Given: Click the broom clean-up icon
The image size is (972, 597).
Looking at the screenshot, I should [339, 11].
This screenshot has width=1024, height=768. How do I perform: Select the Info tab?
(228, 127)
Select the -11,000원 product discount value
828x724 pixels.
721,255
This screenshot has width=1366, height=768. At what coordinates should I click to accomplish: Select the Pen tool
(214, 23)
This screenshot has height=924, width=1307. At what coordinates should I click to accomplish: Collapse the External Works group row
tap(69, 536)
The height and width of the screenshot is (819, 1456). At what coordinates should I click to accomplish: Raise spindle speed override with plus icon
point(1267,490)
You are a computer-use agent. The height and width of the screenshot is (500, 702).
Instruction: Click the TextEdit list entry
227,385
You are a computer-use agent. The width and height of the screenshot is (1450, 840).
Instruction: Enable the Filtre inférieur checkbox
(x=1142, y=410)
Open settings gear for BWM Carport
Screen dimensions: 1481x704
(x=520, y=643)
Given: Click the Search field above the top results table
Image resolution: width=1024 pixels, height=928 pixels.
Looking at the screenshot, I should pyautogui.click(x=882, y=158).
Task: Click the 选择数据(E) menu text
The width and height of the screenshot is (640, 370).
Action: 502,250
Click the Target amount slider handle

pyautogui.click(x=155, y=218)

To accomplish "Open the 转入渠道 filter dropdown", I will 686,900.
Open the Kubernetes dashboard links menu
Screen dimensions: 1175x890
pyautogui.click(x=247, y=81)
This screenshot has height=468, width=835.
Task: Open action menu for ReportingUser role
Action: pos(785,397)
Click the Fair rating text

++++++++++

Retype the whole listing exactly.

Finished task
Given: Click the broom clean-up icon
The image size is (972, 597).
Looking at the screenshot, I should [339, 11].
This screenshot has width=1024, height=768. How do I perform: Select the Info tab?
(228, 127)
Select the -11,000원 product discount value
828x724 pixels.
721,255
This screenshot has width=1366, height=768. At what coordinates should I click to accomplish: Select the Pen tool
(214, 23)
This screenshot has height=924, width=1307. At what coordinates should I click to accomplish: Collapse the External Works group row
tap(69, 536)
The height and width of the screenshot is (819, 1456). At what coordinates should I click to accomplish: Raise spindle speed override with plus icon
point(1267,490)
You are a computer-use agent. The height and width of the screenshot is (500, 702).
Instruction: Click the TextEdit list entry
227,385
You are a computer-use agent. The width and height of the screenshot is (1450, 840).
Instruction: Enable the Filtre inférieur checkbox
(x=1142, y=410)
Open settings gear for BWM Carport
Screen dimensions: 1481x704
(x=520, y=643)
Given: Click the Search field above the top results table
Image resolution: width=1024 pixels, height=928 pixels.
Looking at the screenshot, I should pyautogui.click(x=882, y=158).
Task: Click the 选择数据(E) menu text
The width and height of the screenshot is (640, 370).
Action: 502,250
Click the Target amount slider handle

pyautogui.click(x=155, y=218)

To accomplish "Open the 转入渠道 filter dropdown", I will 686,900.
Open the Kubernetes dashboard links menu
Screen dimensions: 1175x890
pyautogui.click(x=247, y=81)
This screenshot has height=468, width=835.
Task: Open action menu for ReportingUser role
Action: pos(785,397)
Click the Fair rating text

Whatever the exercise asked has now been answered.